E o pagaré, onde está?

O texto foi publicado no dia 18 de abril de 1982 em O Diario e depois selecionando para o livro Bom Dia – Crônicas de Autoexílio e Prisão, lançado em 2014

Meu pangaré, onde está meu pangaré? Esqueci-me dele, pobrezinho, que deve estar esperando-me à beira de algum regato da vida, ou à sombra de alguma árvore do mundo. Manso, pacífico, aguardando-me para, juntos, cavalgarmos por caminhos de paz, levando-me a lugares onde bebi da água que revigora a alma e onde comi de frutos que ativam as forças do espírito.

Durante 29 dias, vivi o martírio de estar preso dentro de minha própria casa. (NA: outras condenações aumentaram a pena do cronista). A simples constatação de estar impedido de ir e vir, a certeza de estar confinado, tornou-me insuportável ficar em casa, algo sufocante, asfixiante. E, no entanto, sempre fui um homem que se deliciou em estar recolhido na paz do lar, entre os meus e com os meus. Esqueço-me quando – de madrugada e eles dormindo – recolho-me à biblioteca e fico comigo mesmo, escrevendo, lendo, estudando, ouvindo música de meus compositores favoritos. São os meus mais íntimos e enriquecedores momentos, como se – ausente de todos e da máquina que brutaliza – mais do que encontrar-me a mim mesmo, conseguisse não fugir de mim, não permitir-me escapar de quem sou.
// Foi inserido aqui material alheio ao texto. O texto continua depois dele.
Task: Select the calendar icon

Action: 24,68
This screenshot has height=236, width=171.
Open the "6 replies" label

Admito agora que, montado no meu pangaré, fui, na maioria das vezes, um fugitivo. Sem o perceber, afastei-me para não ver e não ouvir, para não presenciar e não participar. Busquei o repouso impossível de ser encontrado, pois não há repouso solitário. E a paz nada mais é do que o fruto de um encontro.
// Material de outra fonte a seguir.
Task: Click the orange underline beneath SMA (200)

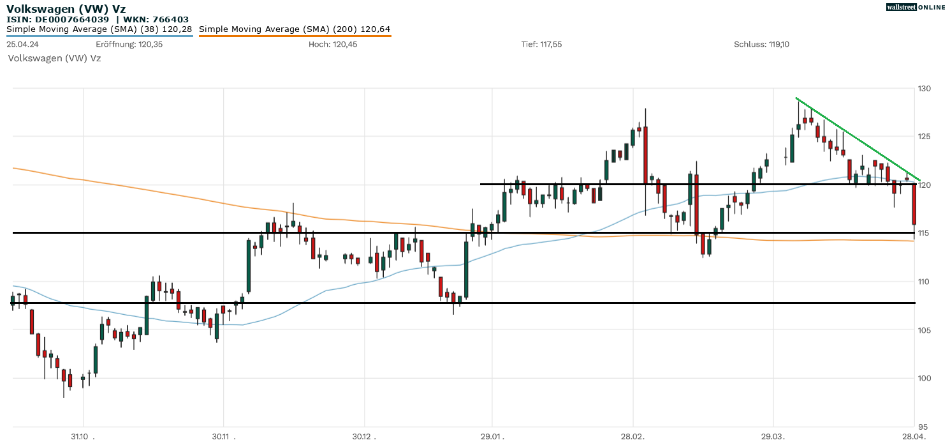Action: 295,36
Foi bom, sim, sair pela vida montado em meu pangaré. Vi lírios nos campos e estrelas nos céus. Enxerguei rostos de anjos sob a pintura a pintura desbotada nos rostos das prostitutas. Vi homens milionários de riquezas interiores vestindo andrajos, e miseráveis espirituais vestidos de ternos e gravatas. Foi bom e, talvez, até necessário e oportuno, ter montado em meu pangaré, sair pela vida, caminhar pelo mundo. Agora não. Agora é preciso ficar e não sair, estar e não ausentar-me, permanecer e não desistir. Ninguém encontrará a paz se ela não for para todos. Ninguém feliz solitariamente, pois a felicidade tem possibilidade de estar no encontro com as pessoas, na soma delas, na fusão de almas com todas as aspirações, angústias, anseios.

A paz não é um dom gratuito, mas uma conquista. Quase sempre, é preciso guerrear para obtê-la. Parece-me, até, enxergar melhor agora: a paz chega com o cansaço que sobra ao fim de cada batalha justa. Meu pangaré, meu pangaré… Pobrezinho, ainda há de esperar-me muito e muito, até que eu possa montá-lo e voltar a sair por aí. Vitorioso ou derrotado. Bom dia.